Your task is to quote the records from their first line through the line containing "Given: Select the", with nothing added or left out.

[[ DATA PROVIDED open ]]

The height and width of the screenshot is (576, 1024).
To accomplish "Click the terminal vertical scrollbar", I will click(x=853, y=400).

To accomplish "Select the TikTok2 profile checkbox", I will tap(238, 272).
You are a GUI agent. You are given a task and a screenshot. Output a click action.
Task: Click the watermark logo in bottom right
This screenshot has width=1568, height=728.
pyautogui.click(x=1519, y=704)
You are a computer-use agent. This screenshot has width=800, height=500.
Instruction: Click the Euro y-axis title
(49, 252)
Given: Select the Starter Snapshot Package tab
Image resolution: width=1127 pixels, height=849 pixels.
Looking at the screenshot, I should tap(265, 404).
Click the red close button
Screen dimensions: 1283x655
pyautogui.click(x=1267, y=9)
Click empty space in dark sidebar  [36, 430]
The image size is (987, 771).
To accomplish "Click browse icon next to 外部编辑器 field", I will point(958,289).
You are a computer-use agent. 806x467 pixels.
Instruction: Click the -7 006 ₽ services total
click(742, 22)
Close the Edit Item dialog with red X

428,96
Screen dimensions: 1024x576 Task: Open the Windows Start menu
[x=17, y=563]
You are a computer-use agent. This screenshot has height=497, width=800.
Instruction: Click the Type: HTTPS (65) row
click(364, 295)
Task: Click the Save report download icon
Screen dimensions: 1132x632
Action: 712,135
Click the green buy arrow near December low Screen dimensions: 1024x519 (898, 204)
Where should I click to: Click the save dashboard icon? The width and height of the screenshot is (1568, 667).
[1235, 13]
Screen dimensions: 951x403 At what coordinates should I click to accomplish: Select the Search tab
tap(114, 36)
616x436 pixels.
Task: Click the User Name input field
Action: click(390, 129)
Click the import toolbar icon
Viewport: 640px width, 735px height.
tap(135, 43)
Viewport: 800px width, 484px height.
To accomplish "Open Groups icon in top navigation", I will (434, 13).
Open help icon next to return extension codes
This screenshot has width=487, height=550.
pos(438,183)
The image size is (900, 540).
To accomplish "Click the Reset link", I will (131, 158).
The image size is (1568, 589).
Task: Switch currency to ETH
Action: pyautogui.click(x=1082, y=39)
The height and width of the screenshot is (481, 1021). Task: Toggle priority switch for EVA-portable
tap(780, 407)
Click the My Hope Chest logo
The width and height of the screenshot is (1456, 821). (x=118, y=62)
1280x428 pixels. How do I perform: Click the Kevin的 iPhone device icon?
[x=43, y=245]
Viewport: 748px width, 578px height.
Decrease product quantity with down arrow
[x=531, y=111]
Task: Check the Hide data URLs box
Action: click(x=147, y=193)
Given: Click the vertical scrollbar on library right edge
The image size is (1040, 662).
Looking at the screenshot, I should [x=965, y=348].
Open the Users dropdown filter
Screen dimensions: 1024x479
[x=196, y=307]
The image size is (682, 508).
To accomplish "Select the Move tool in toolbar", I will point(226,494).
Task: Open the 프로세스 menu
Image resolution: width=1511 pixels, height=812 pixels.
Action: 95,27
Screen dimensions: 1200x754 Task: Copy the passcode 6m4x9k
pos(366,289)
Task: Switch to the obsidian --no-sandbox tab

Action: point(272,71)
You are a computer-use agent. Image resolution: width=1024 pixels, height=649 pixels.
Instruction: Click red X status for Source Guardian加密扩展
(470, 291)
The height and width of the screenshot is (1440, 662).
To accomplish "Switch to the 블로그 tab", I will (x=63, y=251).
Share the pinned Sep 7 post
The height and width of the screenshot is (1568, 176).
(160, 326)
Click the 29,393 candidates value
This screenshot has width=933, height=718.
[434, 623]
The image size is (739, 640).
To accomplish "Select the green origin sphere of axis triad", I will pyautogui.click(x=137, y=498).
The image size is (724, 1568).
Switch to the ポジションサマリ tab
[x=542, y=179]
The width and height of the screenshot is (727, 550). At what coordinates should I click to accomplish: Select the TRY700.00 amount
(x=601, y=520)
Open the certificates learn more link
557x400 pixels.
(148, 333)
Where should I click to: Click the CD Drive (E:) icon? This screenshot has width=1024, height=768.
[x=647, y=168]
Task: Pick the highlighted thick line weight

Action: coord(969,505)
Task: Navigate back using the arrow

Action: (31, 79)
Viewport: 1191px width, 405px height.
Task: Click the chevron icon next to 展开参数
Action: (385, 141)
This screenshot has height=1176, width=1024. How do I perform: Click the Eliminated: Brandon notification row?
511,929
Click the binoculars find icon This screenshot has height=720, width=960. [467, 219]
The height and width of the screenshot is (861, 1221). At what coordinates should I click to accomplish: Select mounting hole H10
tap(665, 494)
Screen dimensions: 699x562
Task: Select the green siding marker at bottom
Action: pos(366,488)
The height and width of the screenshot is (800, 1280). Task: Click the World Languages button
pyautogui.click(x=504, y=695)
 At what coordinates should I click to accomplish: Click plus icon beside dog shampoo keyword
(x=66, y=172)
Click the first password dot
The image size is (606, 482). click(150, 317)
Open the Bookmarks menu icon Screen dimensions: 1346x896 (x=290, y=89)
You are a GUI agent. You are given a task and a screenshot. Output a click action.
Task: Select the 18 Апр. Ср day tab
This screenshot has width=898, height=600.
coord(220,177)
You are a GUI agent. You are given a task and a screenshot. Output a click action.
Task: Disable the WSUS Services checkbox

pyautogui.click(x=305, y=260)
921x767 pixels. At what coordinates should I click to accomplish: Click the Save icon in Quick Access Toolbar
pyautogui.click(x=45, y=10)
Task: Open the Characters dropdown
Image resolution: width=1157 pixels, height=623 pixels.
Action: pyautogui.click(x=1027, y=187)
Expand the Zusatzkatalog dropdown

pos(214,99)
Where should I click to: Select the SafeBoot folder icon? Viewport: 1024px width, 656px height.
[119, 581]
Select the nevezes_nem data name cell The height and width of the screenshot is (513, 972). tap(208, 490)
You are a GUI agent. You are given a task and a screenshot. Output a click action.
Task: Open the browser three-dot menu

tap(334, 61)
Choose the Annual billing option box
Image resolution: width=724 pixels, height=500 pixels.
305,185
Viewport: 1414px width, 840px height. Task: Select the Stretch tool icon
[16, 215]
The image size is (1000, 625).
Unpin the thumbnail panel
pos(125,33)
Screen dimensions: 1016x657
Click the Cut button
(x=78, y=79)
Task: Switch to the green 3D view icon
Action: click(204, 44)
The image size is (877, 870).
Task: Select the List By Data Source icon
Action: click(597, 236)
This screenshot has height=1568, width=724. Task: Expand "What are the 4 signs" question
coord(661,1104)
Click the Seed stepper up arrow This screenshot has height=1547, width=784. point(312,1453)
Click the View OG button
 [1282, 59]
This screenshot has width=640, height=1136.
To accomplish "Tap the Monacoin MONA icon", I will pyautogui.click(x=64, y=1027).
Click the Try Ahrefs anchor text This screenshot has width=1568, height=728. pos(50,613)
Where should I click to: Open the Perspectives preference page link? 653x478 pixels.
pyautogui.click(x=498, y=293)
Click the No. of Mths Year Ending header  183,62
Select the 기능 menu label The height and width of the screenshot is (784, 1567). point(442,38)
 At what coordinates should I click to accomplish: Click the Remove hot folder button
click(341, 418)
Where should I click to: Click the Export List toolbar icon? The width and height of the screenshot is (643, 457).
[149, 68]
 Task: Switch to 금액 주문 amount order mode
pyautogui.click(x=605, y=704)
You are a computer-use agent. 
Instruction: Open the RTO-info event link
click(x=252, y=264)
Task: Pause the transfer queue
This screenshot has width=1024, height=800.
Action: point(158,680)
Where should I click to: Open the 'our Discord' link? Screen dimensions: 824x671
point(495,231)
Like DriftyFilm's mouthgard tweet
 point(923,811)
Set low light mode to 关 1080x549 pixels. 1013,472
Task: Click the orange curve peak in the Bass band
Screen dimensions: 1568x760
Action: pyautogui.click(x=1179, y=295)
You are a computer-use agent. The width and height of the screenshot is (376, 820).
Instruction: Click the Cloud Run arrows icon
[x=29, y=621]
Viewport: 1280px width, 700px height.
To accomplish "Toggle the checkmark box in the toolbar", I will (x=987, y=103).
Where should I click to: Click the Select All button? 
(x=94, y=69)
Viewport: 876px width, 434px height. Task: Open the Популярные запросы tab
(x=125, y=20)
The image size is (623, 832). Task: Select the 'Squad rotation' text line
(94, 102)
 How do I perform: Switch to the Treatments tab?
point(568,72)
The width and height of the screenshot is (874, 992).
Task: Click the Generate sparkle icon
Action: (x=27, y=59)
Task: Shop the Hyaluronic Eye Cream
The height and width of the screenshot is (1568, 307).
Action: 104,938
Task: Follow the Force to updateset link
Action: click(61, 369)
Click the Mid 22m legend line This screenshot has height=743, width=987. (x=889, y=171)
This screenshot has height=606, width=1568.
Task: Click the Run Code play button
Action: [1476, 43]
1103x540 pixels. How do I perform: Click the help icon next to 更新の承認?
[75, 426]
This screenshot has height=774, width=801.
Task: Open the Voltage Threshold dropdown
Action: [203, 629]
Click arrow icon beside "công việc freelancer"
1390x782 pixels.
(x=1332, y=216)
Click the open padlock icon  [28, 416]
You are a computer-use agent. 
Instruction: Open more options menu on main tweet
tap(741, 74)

[[ DATA PROVIDED closed ]]

• _RESPONSE_
The height and width of the screenshot is (576, 1024).
To accomplish "Click the terminal vertical scrollbar", I will click(x=853, y=400).

To accomplish "Select the TikTok2 profile checkbox", I will tap(238, 272).
You are a GUI agent. You are given a task and a screenshot. Output a click action.
Task: Click the watermark logo in bottom right
This screenshot has width=1568, height=728.
pyautogui.click(x=1519, y=704)
You are a computer-use agent. This screenshot has width=800, height=500.
Instruction: Click the Euro y-axis title
(49, 252)
Given: Select the Starter Snapshot Package tab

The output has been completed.